Allylamine is an organic compound with the formula C_{3}H_{5}NH_{2}. This colorless liquid is the simplest stable unsaturated amine.

==Production and reactions==
All three allylamines, mono-, di-, and triallylamine, are produced by the treating allyl chloride with ammonia followed by distillation. Or by the reaction of allyl chloride with hexamine. Pure samples can be prepared by hydrolysis of allyl isothiocyanate. It behaves as a typical amine.

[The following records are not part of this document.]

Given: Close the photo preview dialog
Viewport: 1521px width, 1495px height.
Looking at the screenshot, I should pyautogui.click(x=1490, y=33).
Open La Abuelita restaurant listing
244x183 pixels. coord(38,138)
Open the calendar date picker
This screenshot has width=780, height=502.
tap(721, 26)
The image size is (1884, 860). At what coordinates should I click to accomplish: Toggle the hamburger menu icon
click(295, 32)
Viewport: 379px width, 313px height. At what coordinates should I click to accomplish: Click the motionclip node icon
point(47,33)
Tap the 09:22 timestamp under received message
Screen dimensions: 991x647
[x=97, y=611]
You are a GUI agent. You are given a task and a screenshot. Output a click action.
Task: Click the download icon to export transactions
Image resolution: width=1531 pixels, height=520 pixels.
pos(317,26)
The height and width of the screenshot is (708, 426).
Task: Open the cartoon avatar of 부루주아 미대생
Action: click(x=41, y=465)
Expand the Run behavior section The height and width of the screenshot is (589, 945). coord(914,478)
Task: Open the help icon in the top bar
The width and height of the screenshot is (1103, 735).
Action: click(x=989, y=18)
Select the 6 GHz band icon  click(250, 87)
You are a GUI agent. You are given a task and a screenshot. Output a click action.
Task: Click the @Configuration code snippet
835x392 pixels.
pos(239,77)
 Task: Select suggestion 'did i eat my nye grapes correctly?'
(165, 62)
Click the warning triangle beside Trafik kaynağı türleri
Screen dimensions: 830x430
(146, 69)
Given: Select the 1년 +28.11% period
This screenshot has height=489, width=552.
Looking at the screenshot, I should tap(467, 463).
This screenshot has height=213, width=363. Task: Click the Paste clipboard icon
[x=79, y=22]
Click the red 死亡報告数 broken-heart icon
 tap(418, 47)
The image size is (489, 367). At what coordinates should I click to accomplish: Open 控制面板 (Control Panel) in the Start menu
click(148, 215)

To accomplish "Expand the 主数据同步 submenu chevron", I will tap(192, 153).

Polymerization can be used to prepare the homopolymer (polyallylamine) or copolymers. The polymers are promising membranes for use in reverse osmosis.

==Other allylamines==
Diallylamine is a precursor to industrial products. Functionalized allylamines have pharmaceutical applications. Pharmaceutically important allylamines include flunarizine and naftifine; the latter spurred the development of Petasis' borono-Mannich reaction. Flunarizine aids in the relief of migraines while naftifine acts to fight common fungus causing infections such as athlete's foot, jock itch, and ringworm.

Flunarizine and naftifine are pharmacologically active allylamines.

==Safety==
Allylamine, like other allyl derivatives is a lachrymator and skin irritant. Its oral is 106 mg/kg for rats.